---------- Extrait retenu

Il faut attendre la conférence nationale des 31 octobre et 1er novembre 1920, à La Bellevilloise à Paris, pour que la majorité des JS soit renversée. Le vote est très net : 5443 mandats (70 %) au Comité de l’Internationale communiste des jeunes, contre 1958 mandats (25 %) pour la direction sortante, et 350 abstentions (5 %). Les JS deviennent la Fédération nationale des Jeunesses socialistes-communistes (JSC). L’Avant-garde ouvrière et communiste est transmis aux JSC par le Comité de l’Internationale communiste des jeunes. Un comité national des JSC est élu par le congrès, dirigé par Laporte et composé de 11 autres militants (dont Auclair) et d’une militante, Rosa Michel (de son vrai nom Marie Wacziarg). La minorité, qui refuse ce vote, scissionne. Ce résultat préfigure avec deux mois d’avance celui du congrès de Tours de la SFIO.

Les 15 et 16 mai 1921 à Paris, lors du premier congrès des JSC, l’autonomie n’est plus défendue que par une petite minorité (Marcel Vandomme, William, etc.). Les liens organiques sont donc maintenus avec le parti, devenu fin décembre 1920 à Tours la Section française de l’Internationale communiste (SFIC, plus tard Parti communiste). Par ailleurs, le changement de nom en Jeunesses communistes (JC) est adopté.

--------------------
---------- Bloc de données

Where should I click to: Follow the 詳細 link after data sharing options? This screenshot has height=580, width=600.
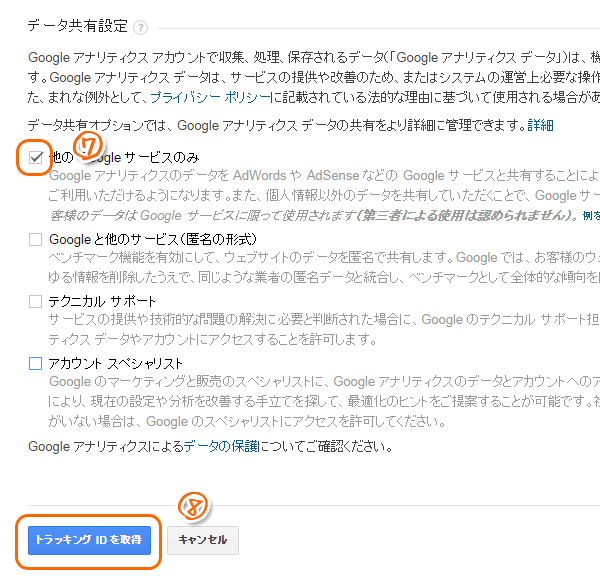(540, 125)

--------------------

### Travail demandé
1. Réécrivez sous forme de liste le paragraphe de l'extrait sur les Jeunesses socialistes qui commence par « Il faut attendre la conférence nationale », en conservant ses faits essentiels.
2. Reprenez l'extrait sur les Jeunesses socialistes et poursuivez-le après sa dernière phrase.
Le listing ne sert pas pour ce travail.

### Corrigé des exercices
1.
- Conférence nationale des 31 octobre et 1er novembre 1920, à La Bellevilloise, à Paris : la majorité des JS est renversée.
- Résultat du vote : 5443 mandats (70 %) pour le Comité de l'Internationale communiste des jeunes, 1958 mandats (25 %) pour la direction sortante, 350 abstentions (5 %).
- Les JS deviennent la Fédération nationale des Jeunesses socialistes-communistes (JSC).
- Le Comité de l'Internationale communiste des jeunes transmet L'Avant-garde ouvrière et communiste aux JSC.
- Le congrès élit un comité national dirigé par Laporte. Il compte 11 autres militants, dont Auclair, et une militante, Rosa Michel (de son vrai nom Marie Wacziarg).
- La minorité refuse ce vote et fait scission.
- Ce résultat préfigure, deux mois plus tôt, celui du congrès de Tours de la SFIO.

2.
Les JC, très engagées contre « la folie patriotique » et le militarisme, avaient déjà subi la répression étatique avec l’emprisonnement de plusieurs de leurs dirigeants dès le début de l’année 1921. En 1923, la lutte contre l’invasion de la Ruhr entraîna l’arrestation de plusieurs militants mobilisés comme soldats, tels Albert Lemire et Roger Hagnauer. Le fonctionnement et les bases politiques des JC allaient cependant radicalement changer au cours des années et décennies suivantes, par la bolchevisation puis la stalinisation imposées depuis Moscou par la bureaucratie au pouvoir.

SOURCES : La Vie ouvrière, 1919-1920. — Bulletin communiste, 1920. — L’Avant-garde ouvrière et communiste, 1920-1921. — L’Humanité, 1920-1921. — Julien Chuzeville, Un court moment révolutionnaire, la création du Parti communiste en France, éditions Libertalia, 2017, p. 180-182, 204, 276-279 et 364-366. — Arch. Nat. (Pierrefitte), 19940432/265, dossier Auclair.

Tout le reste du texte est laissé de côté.